→ **Text**
════════════════

Am liebsten wäre er nach der mittleren Reife auf die höhere Handelsschule gegangen, um das kaufmännische Abitur zu machen. Aber die Mutter hat dem Sechzehnjährigen schon eine Lehrstelle als Speditionskaufmann bei Kühne und Nagel besorgt. Die Ausbildung bei der international tätigen Speditionsfirma, die häufige Tätigkeit im Hamburger Hafen, das Aufsuchen der Konsulate, wecken in ihm das Fernweh. Es wird ihn Zeit seines Lebens begleiten.
Als das Ende seiner Lehrzeit näher rückt, seine Freunde und Freundinnen das Abitur machen und sich auf ein Studium vorbereiten, nagt es an Henkels Selbstbewusstsein. Er möchte nicht von seinen Freunden überholt werden, will nicht als der hängen gebliebene Mittelschüler gelten, der es nur zu einer Lehre gebracht hat. „Das hat mich unwahrscheinlich gewurmt“, erinnert er sich. Eine verletzungsbedingte Stiefelunverträglichkeit bewahrt ihn davor, zur Bundeswehr eingezogen zu werden. Henkel wägt zwischen drei sich ihm bietenden Alternativen ab: Entweder bei Kühne und Nagel als kaufmännischer Angestellter zu bleiben, oder das mütterliche Geschäft, den Verkauf von Papierprodukten, zu übernehmen. Darin kann er aber nicht den Sinn seines Lebens sehen. Die dritte eröffnet sich ihm bei der Lektüre der Zeitung. Er hat sich schon als älterer Schüler zu einem gründlichen, vor allem an Politik interessierten Zeitungsleser entwickelt. Henkel entdeckt einen Artikel über ein Institut des zweiten Bildungsweges. Es heißt damals noch „Akademie für Gemeinwirtschaft“, für gemeine Wirtschaft, wie Henkels Freunde lästern. Später wird aus dieser Akademie die Hochschule für Wirtschaft und Politik. 2005 wird die Hochschule, an der viele Gewerkschaftsführer, Politiker wie Björn Engholm und Unternehmenschefs wie Heinz Ruhnau ausgebildet werden, als Fachbereich Sozialökonomie in die Hamburger Universität eingegliedert.

════════════════

→ **Dateneinträge**
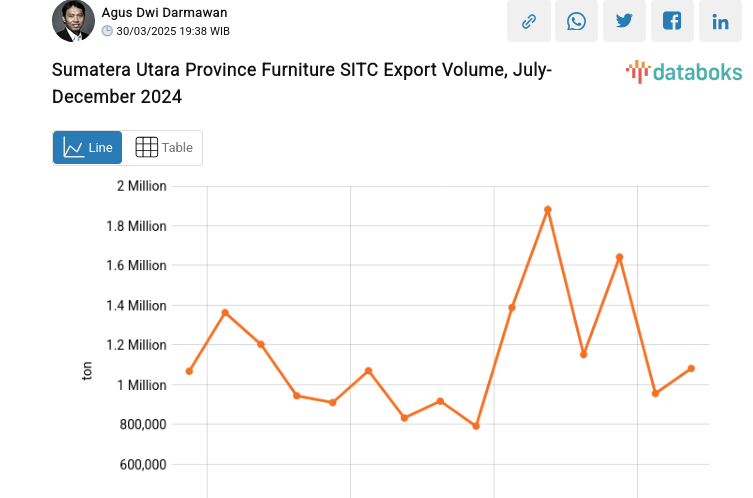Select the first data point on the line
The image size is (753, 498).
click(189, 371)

════════════════

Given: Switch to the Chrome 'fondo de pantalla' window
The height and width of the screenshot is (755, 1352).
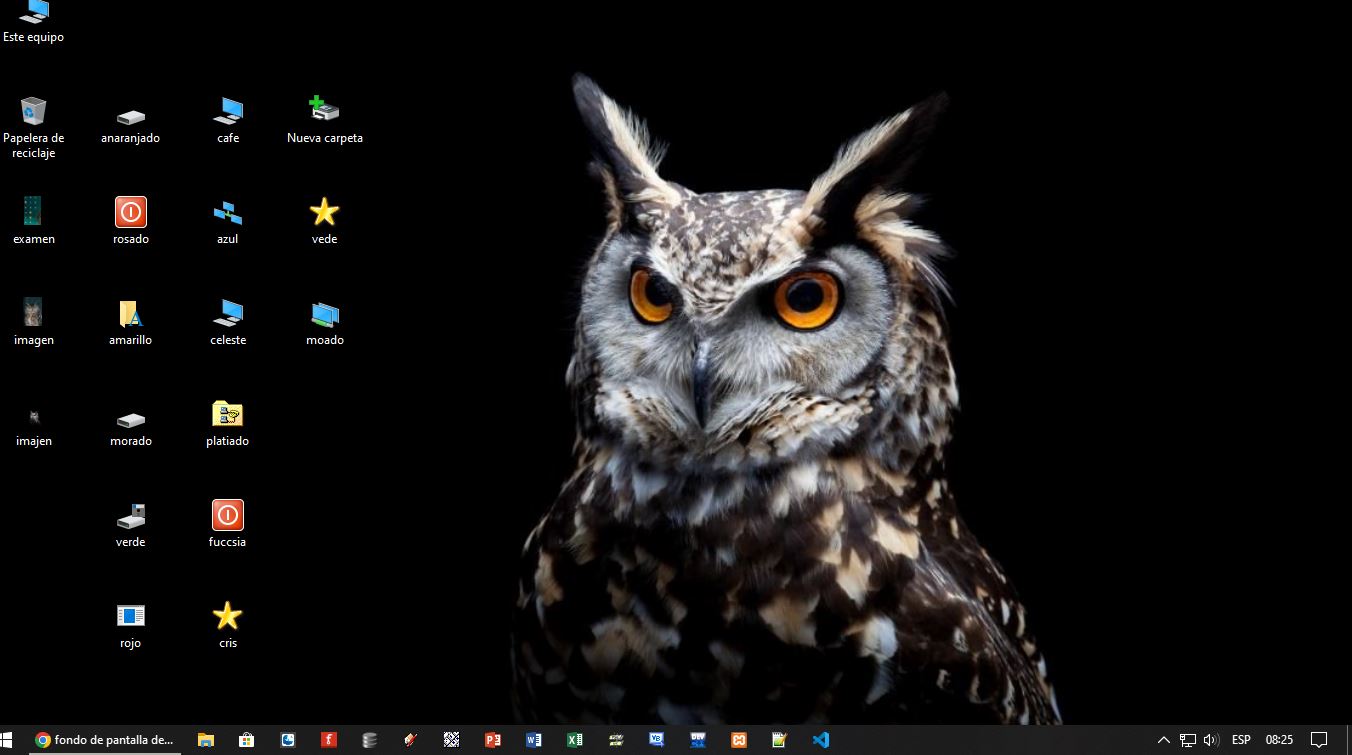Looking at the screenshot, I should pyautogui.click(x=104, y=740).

════════════════

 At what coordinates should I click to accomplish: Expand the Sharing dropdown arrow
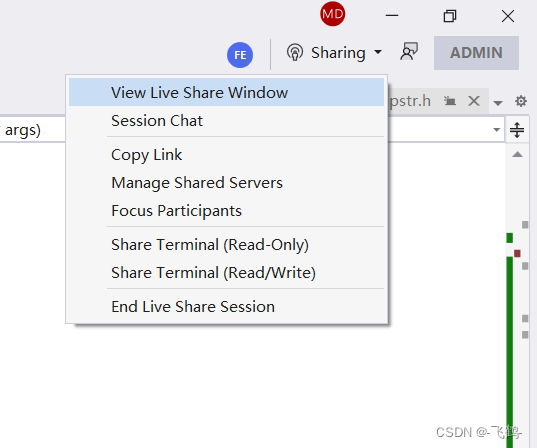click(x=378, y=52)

════════════════

→ **Aufgaben**
**1)** Geben Sie aus dem Text über Henkels Werdegang den Abschnitt von „Am liebsten wäre“ bis „seines Lebens begleiten.“ wortgetreu wieder.
**2)** Bei welcher Firma hat die Mutter dem Sechzehnjährigen laut dem Text über Henkels Werdegang eine Lehrstelle besorgt, und in welchem Beruf?
**3)** Führen Sie den Text über Henkels Werdegang im Anschluss an seinen letzten Satz fort.

→ **Lösungen**
**1)**
Am liebsten wäre er nach der mittleren Reife auf die höhere Handelsschule gegangen, um das kaufmännische Abitur zu machen. Aber die Mutter hat dem Sechzehnjährigen schon eine Lehrstelle als Speditionskaufmann bei Kühne und Nagel besorgt. Die Ausbildung bei der international tätigen Speditionsfirma, die häufige Tätigkeit im Hamburger Hafen, das Aufsuchen der Konsulate, wecken in ihm das Fernweh. Es wird ihn Zeit seines Lebens begleiten.

**2)** Bei Kühne und Nagel, als Speditionskaufmann.

**3)**
Henkel beschließt, sich um einen Studienplatz an der Akademie zu bewerben, obwohl er erst neunzehn Jahre alt ist. Das Aufnahmealter liegt bei zwanzig Jahren. Um die 80 Studienplätze bewerben sich 1800 junge Menschen. Das Prüfungsthema für die schriftliche Arbeit lautet: „Nutzen und Fragwürdigkeit des Vorstoßes des Menschen in den Weltraum“. Henkel schildert das Pro und Kontra und kommt zu dem Ergebnis, die Menschen sollten sich auf das Abenteuer einlassen. Später erfährt er, sein Aufsatz sei mit „Sehr gut“ bewertet worden.
Er besteht die schriftliche Prüfung und wird zu einem Gespräch eingeladen. Einer der strengen Herren der Prüfungskommission bemerkt, dass Henkel für die Zulassung zum Studium zu jung ist und weist ihn mit der gut gemeinten Bemerkung ab, er könne in einem Jahr wiederkommen. Für Henkel bricht eine Welt zusammen. Er reklamiert, Alter hin oder her, er habe doch die schriftliche Prüfung bestanden, und protestiert, die Abweisung raube ihm alle Perspektiven. Henkel redet sich in Rage. Dann kommt ihm die rettende Idee, die Unternehmerkarte zu spielen. Trotz mangelnder Erfahrung ist ihm klar, dass die Akademie im Vergleich zu den traditionellen Universitäten unter dem Imageproblem leidet, die Kaderschmiede der Gewerkschaften und der Gemeinwirtschaft zu sein. Unternehmerkinder an der Akademie könnten helfen, denkt sich Henkel, das Image zu korrigieren. Als die Prüfer fragen, was er nach dem Studium machen wolle, gibt er an, das Geschäft seiner Mutter übernehmen zu wollen. Henkel hat die Schwachstelle in der Psyche der Professoren gefunden. Seine Beharrlichkeit imponiert den Herren. Er bekommt einen Studienplatz und wird der jüngste Student der Akademie.
Die Aufnahme an der Akademie für Gemeinwirtschaft wertet Henkel als die entscheidende Weichenstellung seines Lebens. Der Spätentwickler hat eine zweite Chance erhalten, kann ohne Abitur studieren. Diese zweite Chance nutzt er, studiert fleißig, macht 1961 sein Abschlussexamen. Es schließt die allgemeine Hochschulreife ein. Nach einem Gespräch mit der Mutter entschließt sich Henkel jedoch nicht weiter zu studieren, obwohl ihm drei Semester angerechnet worden wären, sondern sich einen guten Job zu suchen.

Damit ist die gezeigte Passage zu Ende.